You can see that the ADX line previously dipped below 20 and then started to rise to cross above the 20 – 25 level. This suggests that the ADX line is indicating a trending market condition. Looking at the recent highest low that was breached and the evidence for a new bearish trend, as suggested by the dual moving average crossover and ADX combination, we can confidently take a short position in the market.
In the second instance, marked by 2, we can see that the trend becomes bullish when the moving average crossover occurs to the upside. Similar to the first instance, the previous recent lowest high is breached just when the moving averages aligned to show a transition to a bullish market state. Here, the ADX line was already sloping up after falling to 20 – 25, indicating that the market is in a state of trendiness. Thus, the weight of evidence shows that a long position would be a favorable trade to take in this situation.

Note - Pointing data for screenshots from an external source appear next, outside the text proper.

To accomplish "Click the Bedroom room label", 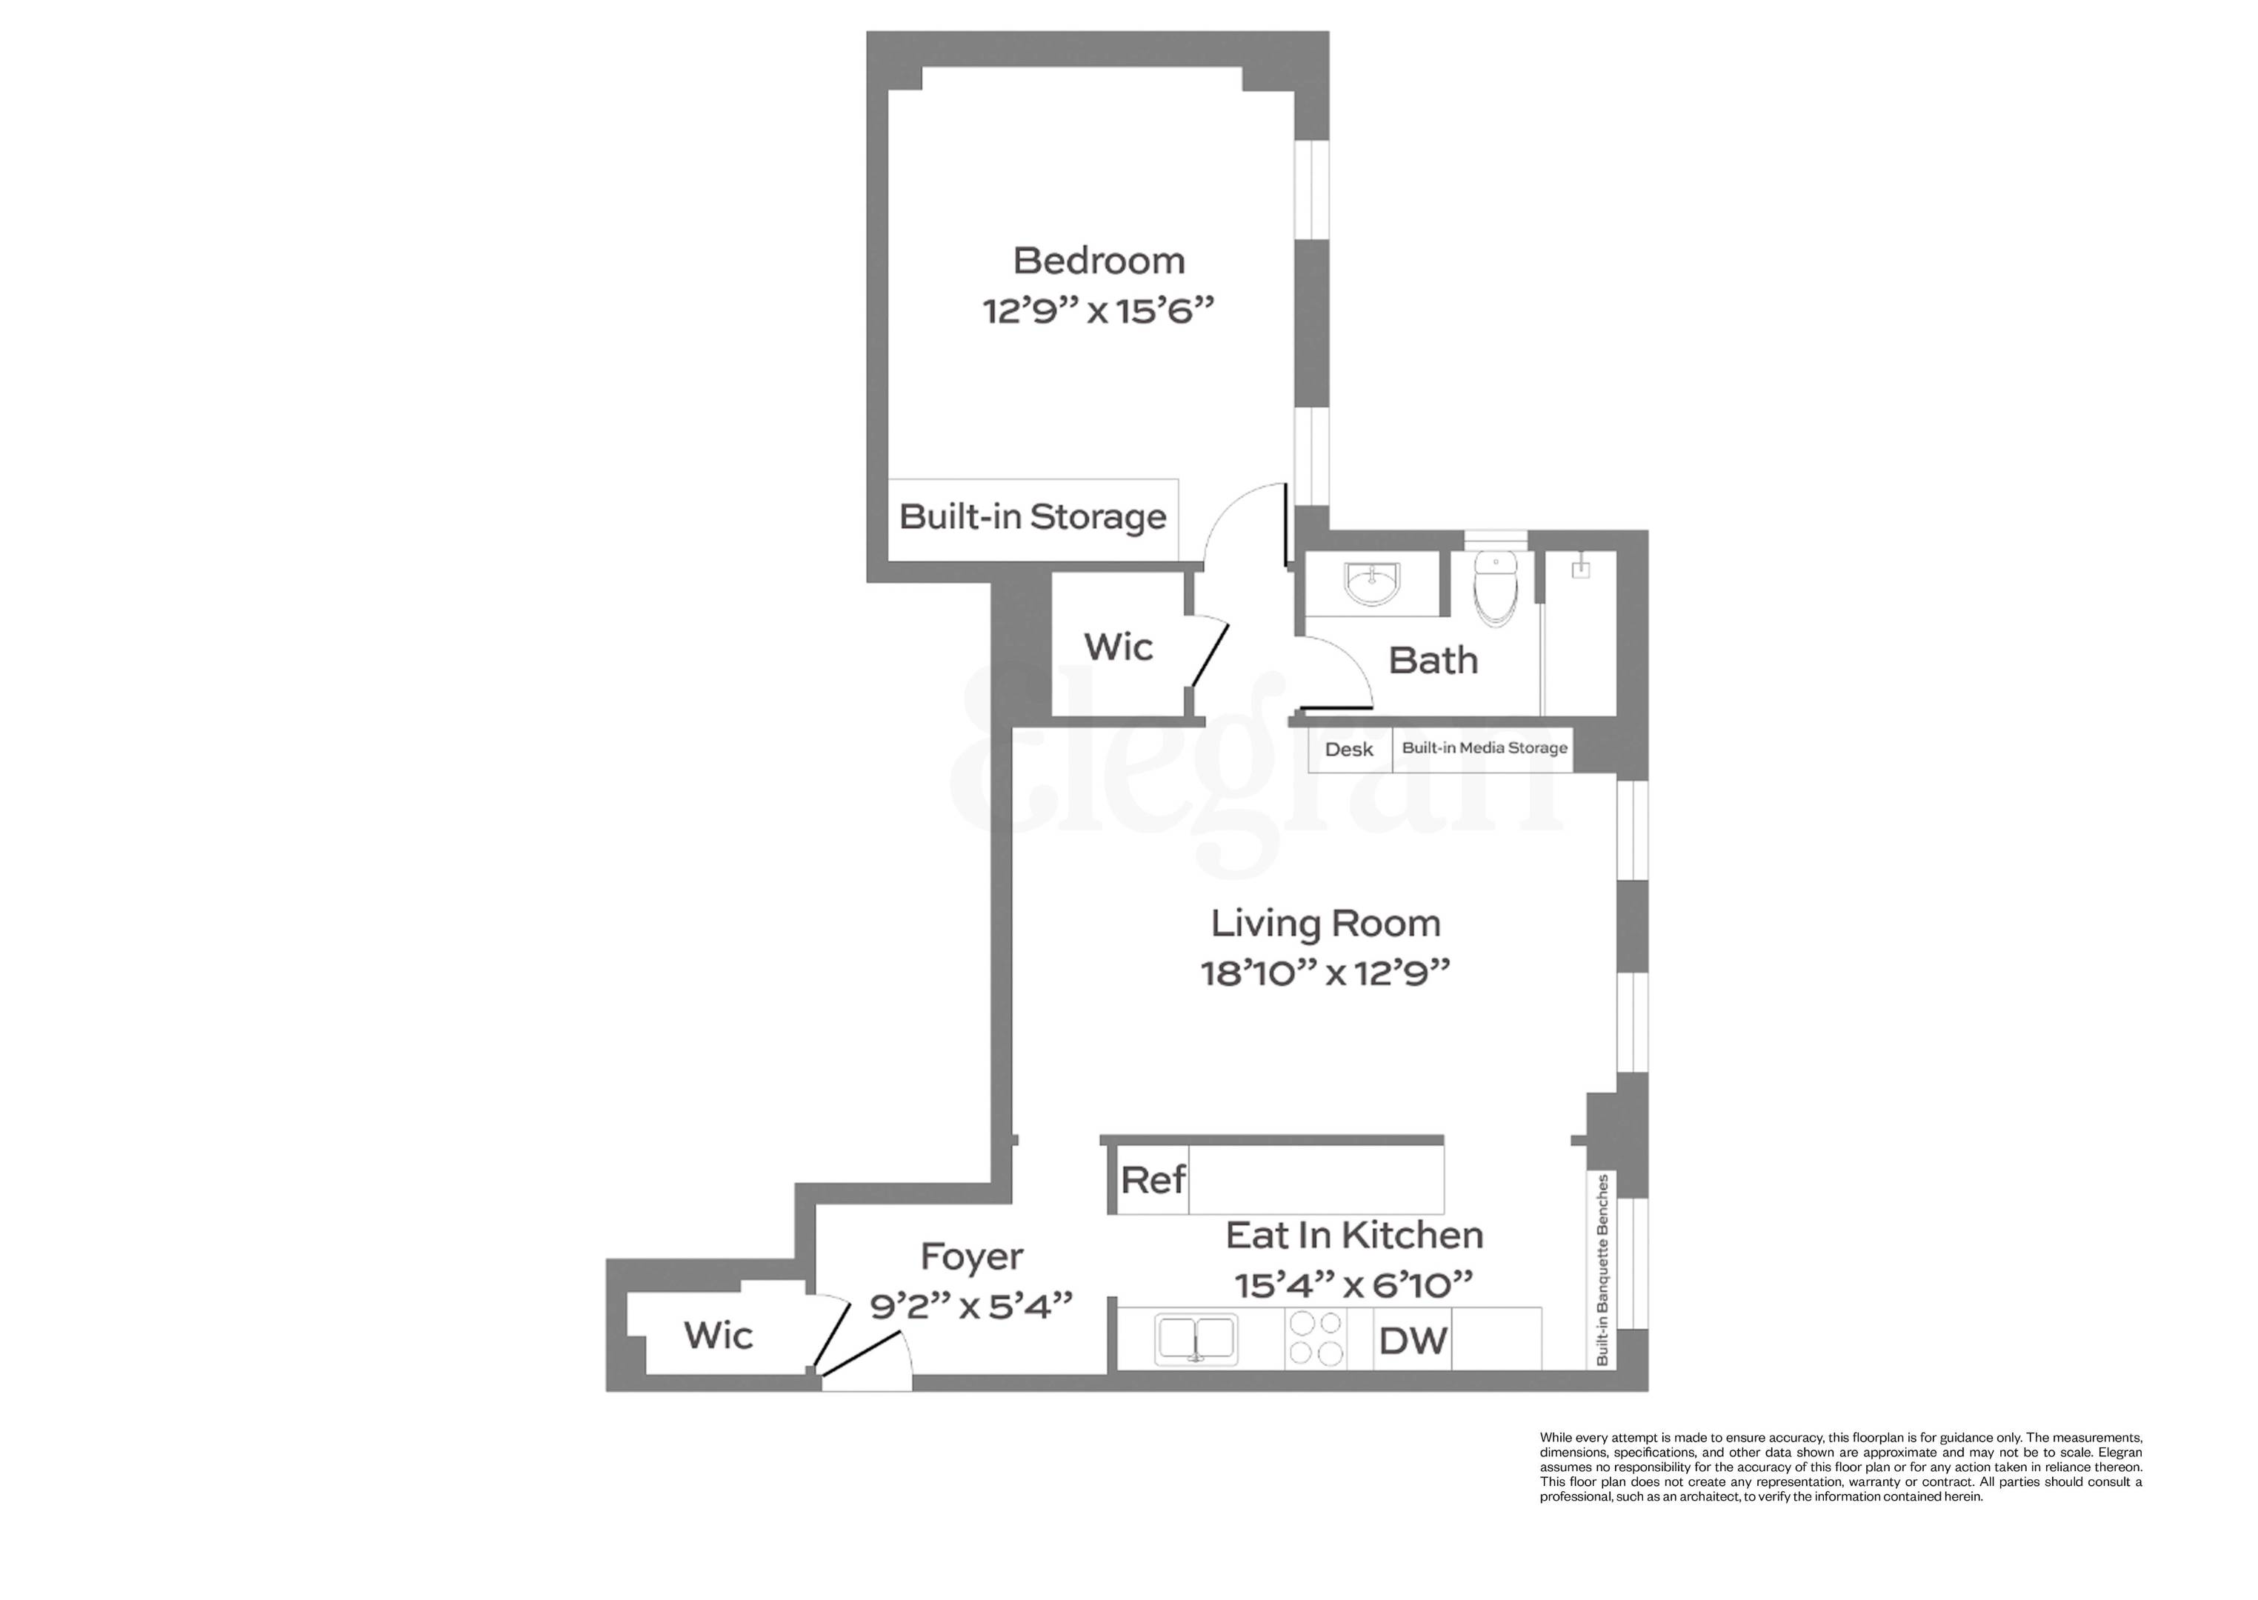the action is pyautogui.click(x=1099, y=261).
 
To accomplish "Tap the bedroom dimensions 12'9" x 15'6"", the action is pyautogui.click(x=1099, y=311).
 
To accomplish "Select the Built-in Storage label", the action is pyautogui.click(x=1033, y=516).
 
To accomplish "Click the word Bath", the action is pyautogui.click(x=1433, y=660).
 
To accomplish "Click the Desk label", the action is pyautogui.click(x=1349, y=750).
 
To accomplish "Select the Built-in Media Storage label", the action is pyautogui.click(x=1485, y=748).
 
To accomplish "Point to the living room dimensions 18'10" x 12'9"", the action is pyautogui.click(x=1325, y=973).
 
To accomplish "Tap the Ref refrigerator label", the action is pyautogui.click(x=1153, y=1179).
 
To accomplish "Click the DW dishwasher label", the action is pyautogui.click(x=1413, y=1341).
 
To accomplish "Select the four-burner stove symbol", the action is pyautogui.click(x=1315, y=1338).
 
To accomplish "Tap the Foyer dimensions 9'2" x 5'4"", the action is pyautogui.click(x=971, y=1307).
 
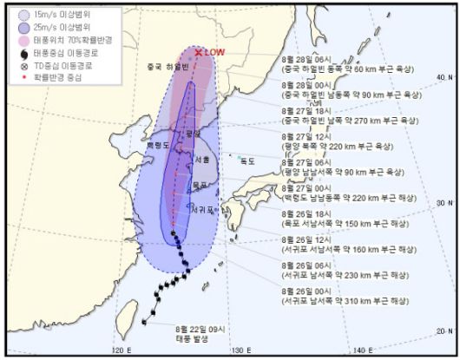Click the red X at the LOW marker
coord(199,53)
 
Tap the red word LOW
coord(215,53)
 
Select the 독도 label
coord(248,160)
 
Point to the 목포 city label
coord(200,185)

The ADX indicator can be used for both day trading, swing trading, and longer term position trading. However, the integrity of trends is always more reliable on higher timeframes, typically hourly and above at the bare minimum. Regardless, the average directional index indicator is a highly useful indicator that combines both trend direction and trend strength and should be considered by traders as an addition to their trading toolbox.